Interestingly, in the highest NYHA class (IV; n=50 patients; of these, 27 were in propensity score stratum 5), RI was associated with a significant increase in survival time (p<0.001, Figure 2, HR = 0.15; 95%-CI= [0.05-0.44]), whereas patients with RI in NYHA classes II and III showed no statistically significant improvement in survival time compared to patients without RI (p>0.8, supplementary figures 8&9). Similarly, patients in the highest quartile for NT-proBNP with RI showed a significantly longer survival compared to patients without RI (p=0.04, Figure 3, HR = 0.53; 95%-CI=[0.29-0.98]), whereas patients in the lower quartiles 1-3 for NT-proBNP showed no difference in survival depending on RI (p=0.87, supplementary figure 10).

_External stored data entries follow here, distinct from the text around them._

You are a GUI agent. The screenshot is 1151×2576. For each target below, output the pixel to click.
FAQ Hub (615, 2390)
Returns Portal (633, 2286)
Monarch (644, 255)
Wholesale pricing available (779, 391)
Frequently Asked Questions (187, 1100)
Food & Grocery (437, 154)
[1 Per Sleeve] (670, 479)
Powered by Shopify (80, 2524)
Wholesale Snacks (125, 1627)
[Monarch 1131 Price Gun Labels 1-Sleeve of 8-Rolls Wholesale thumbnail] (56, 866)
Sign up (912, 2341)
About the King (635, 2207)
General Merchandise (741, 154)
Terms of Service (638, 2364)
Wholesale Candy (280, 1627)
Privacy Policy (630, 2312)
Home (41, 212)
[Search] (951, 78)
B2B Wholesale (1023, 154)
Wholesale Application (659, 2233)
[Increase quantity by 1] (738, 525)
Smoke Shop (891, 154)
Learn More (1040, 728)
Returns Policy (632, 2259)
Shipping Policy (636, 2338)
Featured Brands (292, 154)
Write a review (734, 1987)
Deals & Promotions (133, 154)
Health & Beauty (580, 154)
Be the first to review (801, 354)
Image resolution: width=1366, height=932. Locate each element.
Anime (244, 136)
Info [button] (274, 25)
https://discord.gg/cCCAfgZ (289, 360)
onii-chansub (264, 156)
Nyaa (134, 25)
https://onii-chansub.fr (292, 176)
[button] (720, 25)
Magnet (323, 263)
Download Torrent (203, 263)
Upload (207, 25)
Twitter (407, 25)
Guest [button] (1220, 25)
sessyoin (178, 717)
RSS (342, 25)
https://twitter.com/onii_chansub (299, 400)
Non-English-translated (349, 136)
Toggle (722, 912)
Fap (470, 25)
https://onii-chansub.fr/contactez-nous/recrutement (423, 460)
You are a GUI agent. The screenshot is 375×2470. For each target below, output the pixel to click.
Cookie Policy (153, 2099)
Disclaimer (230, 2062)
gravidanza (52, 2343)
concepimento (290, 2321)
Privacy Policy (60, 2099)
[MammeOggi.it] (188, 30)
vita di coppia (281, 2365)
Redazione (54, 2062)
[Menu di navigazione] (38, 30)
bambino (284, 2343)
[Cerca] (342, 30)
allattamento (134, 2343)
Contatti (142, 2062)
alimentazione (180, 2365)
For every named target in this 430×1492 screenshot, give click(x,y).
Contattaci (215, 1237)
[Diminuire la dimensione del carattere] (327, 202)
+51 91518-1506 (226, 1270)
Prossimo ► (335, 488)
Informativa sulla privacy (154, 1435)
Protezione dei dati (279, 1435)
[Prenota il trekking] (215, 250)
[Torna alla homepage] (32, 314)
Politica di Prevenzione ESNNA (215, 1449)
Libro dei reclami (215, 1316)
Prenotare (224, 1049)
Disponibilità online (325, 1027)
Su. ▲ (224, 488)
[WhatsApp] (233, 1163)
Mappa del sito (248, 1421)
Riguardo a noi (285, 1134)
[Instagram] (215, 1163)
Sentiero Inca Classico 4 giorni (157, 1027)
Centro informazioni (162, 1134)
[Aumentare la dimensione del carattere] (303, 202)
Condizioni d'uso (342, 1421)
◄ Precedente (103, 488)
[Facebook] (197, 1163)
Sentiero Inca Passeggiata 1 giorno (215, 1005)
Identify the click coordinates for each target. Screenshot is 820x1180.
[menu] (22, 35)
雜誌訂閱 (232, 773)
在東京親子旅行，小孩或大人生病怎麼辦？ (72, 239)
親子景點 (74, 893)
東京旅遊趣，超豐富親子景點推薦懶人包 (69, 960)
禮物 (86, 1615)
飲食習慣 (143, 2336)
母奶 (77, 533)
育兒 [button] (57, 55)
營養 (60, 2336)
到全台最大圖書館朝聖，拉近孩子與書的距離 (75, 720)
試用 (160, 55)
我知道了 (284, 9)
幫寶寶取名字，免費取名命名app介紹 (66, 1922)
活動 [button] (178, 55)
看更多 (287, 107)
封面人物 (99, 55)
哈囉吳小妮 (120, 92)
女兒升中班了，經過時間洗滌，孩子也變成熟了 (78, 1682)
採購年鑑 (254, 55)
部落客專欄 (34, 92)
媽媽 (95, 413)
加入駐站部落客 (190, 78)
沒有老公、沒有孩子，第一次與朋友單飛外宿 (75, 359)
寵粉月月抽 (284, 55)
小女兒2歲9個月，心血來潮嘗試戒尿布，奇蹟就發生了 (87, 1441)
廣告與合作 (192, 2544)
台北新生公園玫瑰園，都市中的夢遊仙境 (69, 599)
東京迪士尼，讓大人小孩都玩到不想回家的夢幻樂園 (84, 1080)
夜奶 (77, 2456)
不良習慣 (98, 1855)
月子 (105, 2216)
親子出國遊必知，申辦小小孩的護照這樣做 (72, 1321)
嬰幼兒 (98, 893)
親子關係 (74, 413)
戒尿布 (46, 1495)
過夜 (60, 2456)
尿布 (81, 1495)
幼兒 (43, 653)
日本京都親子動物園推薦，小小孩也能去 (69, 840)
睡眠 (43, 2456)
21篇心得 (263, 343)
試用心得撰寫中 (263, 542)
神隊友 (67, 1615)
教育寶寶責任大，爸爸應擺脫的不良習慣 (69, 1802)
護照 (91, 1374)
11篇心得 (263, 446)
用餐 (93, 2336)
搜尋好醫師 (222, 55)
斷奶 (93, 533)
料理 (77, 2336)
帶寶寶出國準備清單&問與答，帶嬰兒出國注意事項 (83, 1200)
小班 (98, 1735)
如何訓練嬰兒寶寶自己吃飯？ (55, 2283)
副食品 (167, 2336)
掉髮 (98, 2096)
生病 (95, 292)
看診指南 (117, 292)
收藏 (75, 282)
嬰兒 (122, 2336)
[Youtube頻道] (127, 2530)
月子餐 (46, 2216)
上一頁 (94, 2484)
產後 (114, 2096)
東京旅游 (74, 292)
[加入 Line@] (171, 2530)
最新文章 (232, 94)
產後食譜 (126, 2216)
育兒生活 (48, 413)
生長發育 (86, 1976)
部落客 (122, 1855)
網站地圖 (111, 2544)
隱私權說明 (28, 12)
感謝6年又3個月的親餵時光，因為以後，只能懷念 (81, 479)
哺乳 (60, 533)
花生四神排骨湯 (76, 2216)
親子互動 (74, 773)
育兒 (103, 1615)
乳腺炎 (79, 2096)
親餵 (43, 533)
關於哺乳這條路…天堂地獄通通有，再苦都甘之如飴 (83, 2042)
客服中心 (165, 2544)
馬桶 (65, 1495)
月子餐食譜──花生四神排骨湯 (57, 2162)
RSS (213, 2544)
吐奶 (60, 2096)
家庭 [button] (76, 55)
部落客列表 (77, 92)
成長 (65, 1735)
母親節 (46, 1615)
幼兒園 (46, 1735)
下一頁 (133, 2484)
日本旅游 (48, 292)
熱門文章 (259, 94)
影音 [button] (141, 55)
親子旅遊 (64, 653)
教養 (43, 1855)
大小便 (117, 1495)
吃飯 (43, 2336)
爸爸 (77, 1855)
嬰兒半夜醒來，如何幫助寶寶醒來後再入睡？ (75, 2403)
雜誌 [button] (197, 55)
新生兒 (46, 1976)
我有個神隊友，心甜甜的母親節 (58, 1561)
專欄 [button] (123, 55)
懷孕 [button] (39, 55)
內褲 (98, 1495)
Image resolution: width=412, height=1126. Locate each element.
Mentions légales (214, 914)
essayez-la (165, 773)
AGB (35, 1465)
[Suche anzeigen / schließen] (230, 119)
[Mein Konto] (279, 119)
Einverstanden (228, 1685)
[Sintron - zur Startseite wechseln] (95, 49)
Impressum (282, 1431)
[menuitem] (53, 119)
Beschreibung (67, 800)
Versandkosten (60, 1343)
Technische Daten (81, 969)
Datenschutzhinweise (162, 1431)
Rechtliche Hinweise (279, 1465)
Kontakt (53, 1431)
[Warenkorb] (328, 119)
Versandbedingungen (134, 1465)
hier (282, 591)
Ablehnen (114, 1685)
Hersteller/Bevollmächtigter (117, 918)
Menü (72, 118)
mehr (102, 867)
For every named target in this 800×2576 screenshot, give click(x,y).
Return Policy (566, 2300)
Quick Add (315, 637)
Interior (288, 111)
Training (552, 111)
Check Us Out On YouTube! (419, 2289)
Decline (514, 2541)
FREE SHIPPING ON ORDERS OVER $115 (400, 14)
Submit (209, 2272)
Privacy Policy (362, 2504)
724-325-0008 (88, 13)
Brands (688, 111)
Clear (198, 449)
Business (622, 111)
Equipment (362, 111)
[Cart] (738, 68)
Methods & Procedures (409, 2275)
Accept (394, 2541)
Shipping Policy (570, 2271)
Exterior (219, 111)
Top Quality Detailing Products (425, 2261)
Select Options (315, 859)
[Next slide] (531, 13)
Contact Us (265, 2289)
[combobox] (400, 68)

In our first sensitivity analysis, the Cox regression model showed a significant effect of RI (p=0.02) when interaction terms between RI and NYHA as well as between RI and NT-proBNP (NYHA*RI: p= 0.04, NT-proBNP*RI: p = 0.0015; supplementary table 2) were included in the model. Further sensitivity analyses confirmed the robustness of the survival benefit of patients with RI in propensity stratum 5 and in the subgroup of patients with NYHA class IV, using different definitions of “RI” based on larger improvements (5% or 10%) of either serum creatinine or eGFR with similar estimated HRs (see supplementary table 3). The survival benefit in the subgroup of patients with elevated NT-proBNP (baseline values in the upper quartile) was not as clear in the sensitivity analyses.